Article 1, section 11 provides:

All courts shall be open; and every man for an injury done him in his lands, goods, person or reputation shall have remedy by due course of law, and right and justice administered without sale, denial or delay ... (emphasis supplied)

The former section assures that freedom of the press cannot preclude a defamation action and the latter section expressly recognizes a remedy to one whose reputation has *44been injured. These provisions, then, make clear that the citizens of this Commonwealth enjoy a fundamental right in the protection of reputation, see Moyer v. Phillips, supra, and are given a remedy to right any wrong done to it. Accordingly, a limitation upon that remedy through the operation of a testimonial privilege must be scrutinized.9 Where the operation of a testimonial privilege would deny a plaintiff the ability to pursue the vindication of his fundamental right through a defamation action to an extent that the right is impermissibly impaired or nullified, it cannot be condoned. Where there is a right and no remedy, there is no right. See 42 Pa.C.S.A. § 5101; Art. I, § 11, Pa. Constitution.

○ ○ ○ ○ ○

- **Challenge a**:
Copy the rows exactly, starting with the first row and going on through the line that contains "will click(x=286, y=28).".

- **Data records**:
○ ○ ○ ○ ○

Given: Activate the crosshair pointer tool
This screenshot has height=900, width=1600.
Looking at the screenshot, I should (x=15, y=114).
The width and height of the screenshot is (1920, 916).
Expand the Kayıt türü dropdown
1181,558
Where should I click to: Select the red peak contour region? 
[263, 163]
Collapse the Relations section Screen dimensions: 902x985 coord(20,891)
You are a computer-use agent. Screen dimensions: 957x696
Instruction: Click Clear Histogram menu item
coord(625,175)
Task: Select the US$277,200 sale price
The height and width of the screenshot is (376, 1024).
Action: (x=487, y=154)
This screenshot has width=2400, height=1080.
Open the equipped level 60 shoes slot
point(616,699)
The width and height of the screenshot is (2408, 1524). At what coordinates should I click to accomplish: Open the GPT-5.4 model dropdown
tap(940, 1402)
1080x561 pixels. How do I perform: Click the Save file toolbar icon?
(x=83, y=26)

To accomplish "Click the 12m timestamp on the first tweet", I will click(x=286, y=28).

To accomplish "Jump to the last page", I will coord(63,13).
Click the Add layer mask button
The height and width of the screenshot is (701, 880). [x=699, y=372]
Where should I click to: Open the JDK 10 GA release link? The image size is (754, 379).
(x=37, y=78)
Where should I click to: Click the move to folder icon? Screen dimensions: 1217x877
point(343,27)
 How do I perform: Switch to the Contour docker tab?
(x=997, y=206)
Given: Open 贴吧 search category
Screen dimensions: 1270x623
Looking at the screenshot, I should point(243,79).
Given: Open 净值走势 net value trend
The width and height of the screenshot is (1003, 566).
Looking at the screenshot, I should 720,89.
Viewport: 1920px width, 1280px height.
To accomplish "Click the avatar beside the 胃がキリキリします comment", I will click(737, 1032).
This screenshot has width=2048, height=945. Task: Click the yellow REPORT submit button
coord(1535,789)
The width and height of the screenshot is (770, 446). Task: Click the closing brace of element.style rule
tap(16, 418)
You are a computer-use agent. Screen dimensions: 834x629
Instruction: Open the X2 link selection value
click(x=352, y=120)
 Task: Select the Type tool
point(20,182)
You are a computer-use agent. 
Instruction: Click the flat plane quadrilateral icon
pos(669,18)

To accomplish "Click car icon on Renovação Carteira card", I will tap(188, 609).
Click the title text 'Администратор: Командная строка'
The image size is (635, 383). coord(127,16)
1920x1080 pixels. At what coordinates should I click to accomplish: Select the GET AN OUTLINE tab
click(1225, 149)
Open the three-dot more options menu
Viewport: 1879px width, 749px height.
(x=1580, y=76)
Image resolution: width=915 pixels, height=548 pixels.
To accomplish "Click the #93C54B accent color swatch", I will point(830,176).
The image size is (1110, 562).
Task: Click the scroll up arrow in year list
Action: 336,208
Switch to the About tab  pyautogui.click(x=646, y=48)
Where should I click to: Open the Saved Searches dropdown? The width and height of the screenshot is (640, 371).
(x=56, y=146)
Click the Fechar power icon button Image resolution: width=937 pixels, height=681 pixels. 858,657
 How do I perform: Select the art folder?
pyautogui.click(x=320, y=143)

○ ○ ○ ○ ○

- **Challenge b**:
Answer these questions about the text on protection of reputation:
(i) Under Article 1, section 11, an injury done to a man in which four things entitles him to a remedy?
(ii) Which case is cited for the fundamental right of the Commonwealth's citizens in the protection of reputation?
(iii) Which statute is cited together with Art. I, § 11 of the Pennsylvania Constitution in the last sentence?

- **Solution a**:
Given: Activate the crosshair pointer tool
This screenshot has height=900, width=1600.
Looking at the screenshot, I should (x=15, y=114).
The width and height of the screenshot is (1920, 916).
Expand the Kayıt türü dropdown
1181,558
Where should I click to: Select the red peak contour region? 
[263, 163]
Collapse the Relations section Screen dimensions: 902x985 coord(20,891)
You are a computer-use agent. Screen dimensions: 957x696
Instruction: Click Clear Histogram menu item
coord(625,175)
Task: Select the US$277,200 sale price
The height and width of the screenshot is (376, 1024).
Action: (x=487, y=154)
This screenshot has width=2400, height=1080.
Open the equipped level 60 shoes slot
point(616,699)
The width and height of the screenshot is (2408, 1524). At what coordinates should I click to accomplish: Open the GPT-5.4 model dropdown
tap(940, 1402)
1080x561 pixels. How do I perform: Click the Save file toolbar icon?
(x=83, y=26)

To accomplish "Click the 12m timestamp on the first tweet", I will click(x=286, y=28).

- **Solution b**:
(i) His lands, goods, person or reputation.
(ii) Moyer v. Phillips.
(iii) 42 Pa.C.S.A. § 5101.